The problem was simple to describe. Although clearly very powerful, quantum field theory—the great achievement of the 1930s—was making one utterly ridiculous prediction: that certain events had an infinite probability of occurring.
The solution is known as renormalization, which enables theory to match what we see in the real world. It has been a powerful approach, conquering three of the four fundamental forces of nature, and giving rise to the concept of the Higgs boson, the now much-sought particle that may be what gives structure to the universe. The Infinity Puzzle charts the birth and life of the idea, and the scientists, both household names and unsung heroes, who realized it.
Based on numerous firsthand interviews and extensive research, The Infinity Puzzle captures an era of great mystery and greater discovery. Even if the Higgs boson is never found, renormalization—the pursuit of an orderly universe—has led to one of the richest and most productive intellectual periods in human history. With a physicist's expertise and a historian's care, Close describes the personalities and the competition, the dead ends and the sudden insights, in a story that will reverberate through the ages.

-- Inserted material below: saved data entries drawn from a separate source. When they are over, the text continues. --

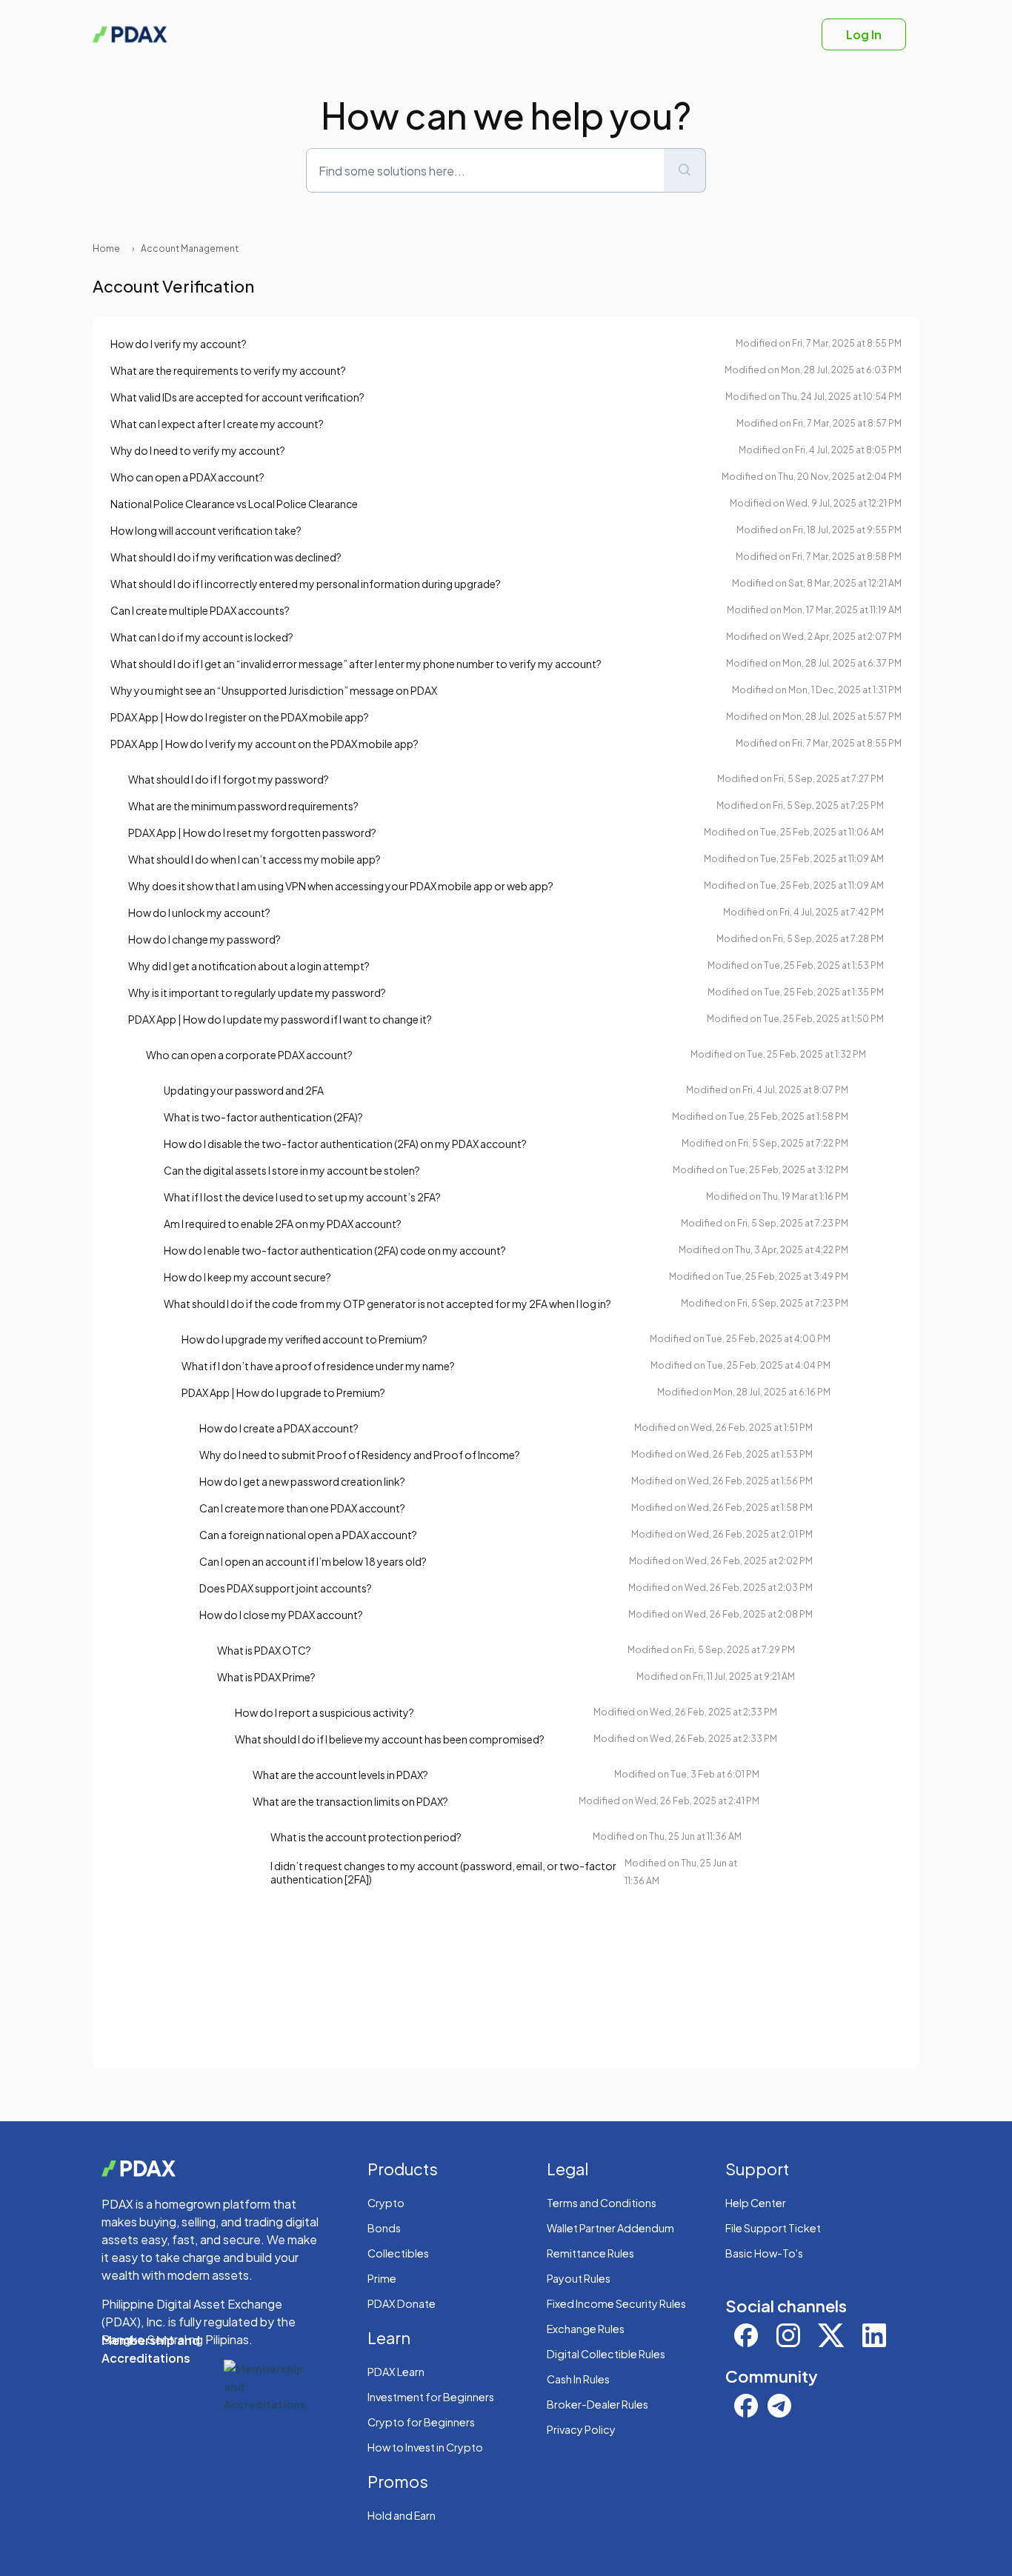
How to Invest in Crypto (425, 2447)
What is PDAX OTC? (264, 1650)
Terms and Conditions (601, 2202)
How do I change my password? (204, 939)
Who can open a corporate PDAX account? (249, 1054)
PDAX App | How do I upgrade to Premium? (283, 1392)
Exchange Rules (586, 2328)
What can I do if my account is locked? (201, 637)
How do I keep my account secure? (247, 1277)
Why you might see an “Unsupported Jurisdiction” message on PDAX (273, 690)
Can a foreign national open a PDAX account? (308, 1534)
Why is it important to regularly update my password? (257, 992)
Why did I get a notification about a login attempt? (249, 965)
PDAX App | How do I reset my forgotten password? (252, 832)
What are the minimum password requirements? (243, 805)
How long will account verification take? (206, 530)
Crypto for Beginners (421, 2422)
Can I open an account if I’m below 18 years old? (313, 1561)
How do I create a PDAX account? (279, 1428)
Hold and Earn (401, 2515)
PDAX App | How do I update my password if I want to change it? (280, 1019)
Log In (864, 34)
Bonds (384, 2228)
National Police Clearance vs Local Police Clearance (234, 503)
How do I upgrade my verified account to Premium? (304, 1339)
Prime (381, 2278)
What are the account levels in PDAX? (340, 1774)
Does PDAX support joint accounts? (285, 1588)
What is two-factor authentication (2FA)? (263, 1117)
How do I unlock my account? (199, 912)
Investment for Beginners (430, 2396)
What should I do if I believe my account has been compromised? (390, 1739)
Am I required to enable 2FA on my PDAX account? (283, 1223)
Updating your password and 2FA (244, 1090)
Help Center (755, 2202)
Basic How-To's (764, 2253)
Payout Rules (578, 2278)
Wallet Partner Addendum (610, 2228)
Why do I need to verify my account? (197, 450)
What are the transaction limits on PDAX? (350, 1801)
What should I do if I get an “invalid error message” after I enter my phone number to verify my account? (356, 663)
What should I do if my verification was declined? (226, 557)
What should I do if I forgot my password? (228, 779)
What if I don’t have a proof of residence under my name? (318, 1365)
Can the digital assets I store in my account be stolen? (292, 1170)
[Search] (685, 170)
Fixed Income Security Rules (616, 2303)
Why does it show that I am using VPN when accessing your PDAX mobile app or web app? (340, 885)
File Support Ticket (773, 2228)
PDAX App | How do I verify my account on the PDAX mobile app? (264, 743)
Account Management (190, 248)
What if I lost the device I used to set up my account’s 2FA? (302, 1197)
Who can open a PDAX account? (187, 477)
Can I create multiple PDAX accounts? (200, 610)
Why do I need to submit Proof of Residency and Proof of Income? (359, 1454)
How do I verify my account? (178, 343)
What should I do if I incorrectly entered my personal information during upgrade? (305, 583)
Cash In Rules (578, 2379)
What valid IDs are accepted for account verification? (237, 397)
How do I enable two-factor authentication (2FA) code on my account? (335, 1250)
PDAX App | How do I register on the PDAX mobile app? (239, 717)
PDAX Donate (401, 2303)
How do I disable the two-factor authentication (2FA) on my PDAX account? (345, 1143)
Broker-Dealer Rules (597, 2404)
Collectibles (398, 2253)
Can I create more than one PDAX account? (302, 1508)
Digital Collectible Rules (606, 2353)
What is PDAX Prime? (266, 1677)
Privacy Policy (581, 2429)
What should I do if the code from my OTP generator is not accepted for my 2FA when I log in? (387, 1303)
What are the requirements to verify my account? (228, 370)
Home (106, 248)
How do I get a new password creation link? (302, 1481)
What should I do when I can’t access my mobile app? (254, 859)
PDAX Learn (396, 2371)
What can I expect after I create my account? (217, 423)
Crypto (386, 2202)
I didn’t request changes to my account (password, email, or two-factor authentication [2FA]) (443, 1872)
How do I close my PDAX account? (281, 1614)
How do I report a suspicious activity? (324, 1712)
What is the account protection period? (366, 1836)
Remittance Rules (590, 2253)
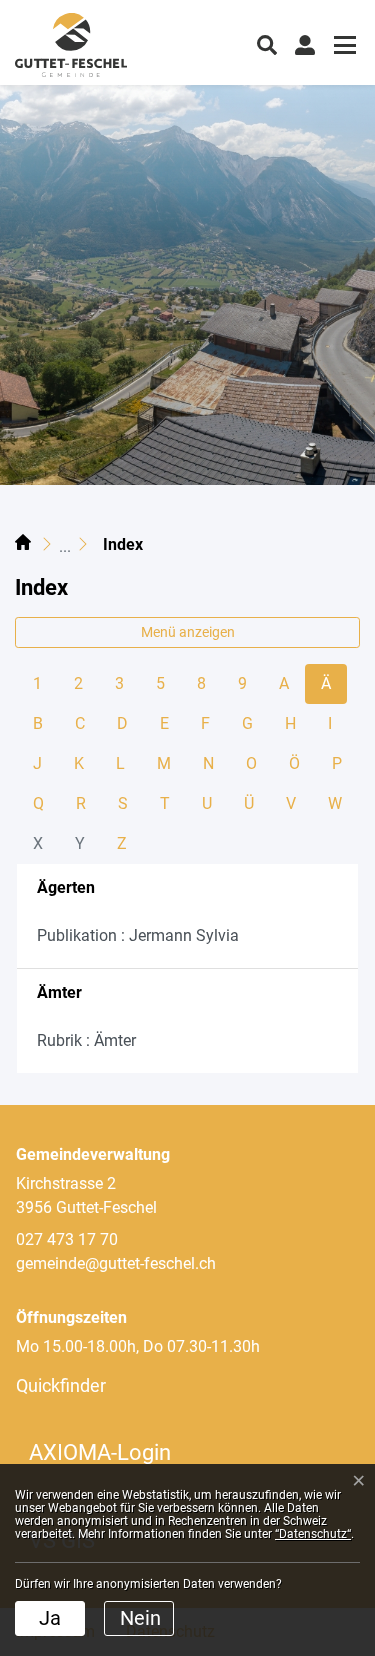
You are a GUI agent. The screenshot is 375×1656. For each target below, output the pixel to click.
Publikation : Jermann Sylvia (138, 935)
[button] (267, 43)
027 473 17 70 (67, 1239)
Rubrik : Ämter (86, 1040)
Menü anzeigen (188, 632)
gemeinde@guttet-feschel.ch (116, 1263)
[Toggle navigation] (342, 47)
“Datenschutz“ (313, 1534)
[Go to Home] (23, 544)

Frank Close brings listeners to the second half of the twentieth century for a compelling look at the development of renormalization and, ultimately, the concept of the Higgs boson, the now much-sought particle that may be what gives structure to the universe.
About the Author
Frank Close is Professor of Physics at Oxford University and a Fellow of Exeter College. He was formerly vice president of the British Association for Advancement of Science and Head of the Theoretical Physics Division at the Rutherford Appleton Laboratory. He is the author of several books, including Antimatter, Neutrino, The Void, and The New Cosmic Onion. He is also the recipient of the Kelvin Medal of the Institute of Physics for his "outstanding contributions to the public understanding of physics." Jonathan Cowley is a British actor hailing from Eastbourne, East Sussex, but he currently calls Los Angeles home. He received AudioFile Earphones Awards for his narration of The Science of Evil by Simon Baron-Cohen and The Tower, the Zoo and the Tortoise by Julia Stuart. He has narrated many audiobooks and can also be heard on both sides of the Atlantic narrating film trailers and documentaries.